Changes After Traveling
I believe that this trip to the United States with my parents was very successful and fulfilled one of my wishes. At first, I was quite anxious because I didn’t know what I would be facing, how things would turn out, and I had no experience. But I think we ended up doing very well, arranging a lot of rich activities and giving my parents many experiences. Everyone was understanding, considerate, and restrained, and there were no major conflicts. Most of the unpleasantness revolved around my dad smoking. I spent a lot of time and effort preparing for this trip, and I also spent a lot of time accompanying my parents and younger brother. I believe it was all worth it, and all the effort paid off. I think that the more than a month my parents spent in the U.S. was the most enjoyable month I’ve had with them. I took them to experience many wonderful things in my life according to my own plans.
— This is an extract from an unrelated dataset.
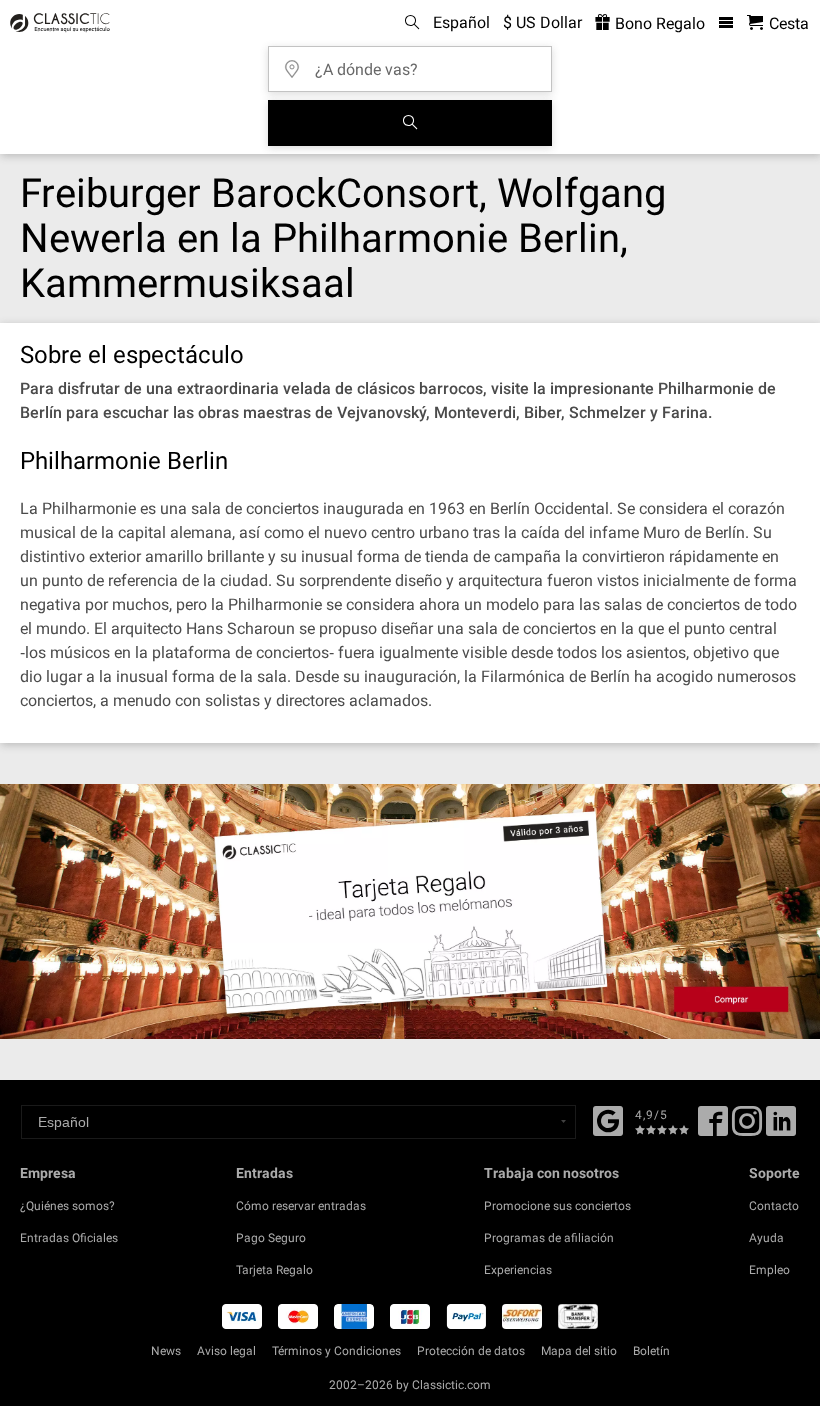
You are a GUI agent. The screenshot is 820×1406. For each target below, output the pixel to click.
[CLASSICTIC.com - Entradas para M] (57, 23)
This trip also eased my relationship with my dad. I used to think that I would never forgive him for certain past behaviors, but now I believe that it no longer matters. I feel that my parents and I are no longer living in two completely different worlds, unable to understand each other. We can enjoy the joy of games together and appreciate beautiful scenery together. I think this trip healed part of my childhood trauma. Although during the trip, my dad repeatedly mentioned his hope for us to return home for a wedding and that I should play less and save more money before having children (about which I am still uncertain), we did not argue about these sensitive topics. One of the biggest gains was that my dad began to understand our decision to stay in the U.S. and stopped urging us to return home. He had always wanted us to go back after graduation, but now that they have lived in the U.S. for over a month and experienced our life here, he understands some of our decisions. Even when we went out to have fun, he would say that it’s nice to go out when we have time instead of discouraging us from going out. Clearly, this trip narrowed the gap in perspectives and lifestyles between my parents and me, increasing mutual understanding.
A few days before the trip ended, I bought an iPad and spent a day organizing photos to create the video we watched together as a family on the TV. After the trip, I spent a few more days making a photo book, which I printed and sent to my parents’ home before the Spring Festival. They immediately showed it to guests at home. In the following two months, I wrote these six blog posts, partly to share the arrangements and experiences of my parents’ trip to the U.S. with other international students like me, hoping to help them, and partly to summarize my life during this period. Although they only stayed in the U.S. for a little over a month, that month had a significant impact on me, with a total of 2-3 months spent on preparation and communication. During that time, I prioritized accompanying my parents above all else (giving up on improving other aspects of my life). Now, I feel that I have helped myself; the psychological burden from my family background has been greatly reduced. The three major pressures in my life have now been reduced to two (U.S. identity and work pressure). In recent months, video calls with my family no longer bring me negative energy but rather feel like relaxed chats.
Moving forward, I will lighten the psychological burden from my family background, allowing me to focus more on realizing my personal value, seeking the meaning of life, and pursuing my own happiness.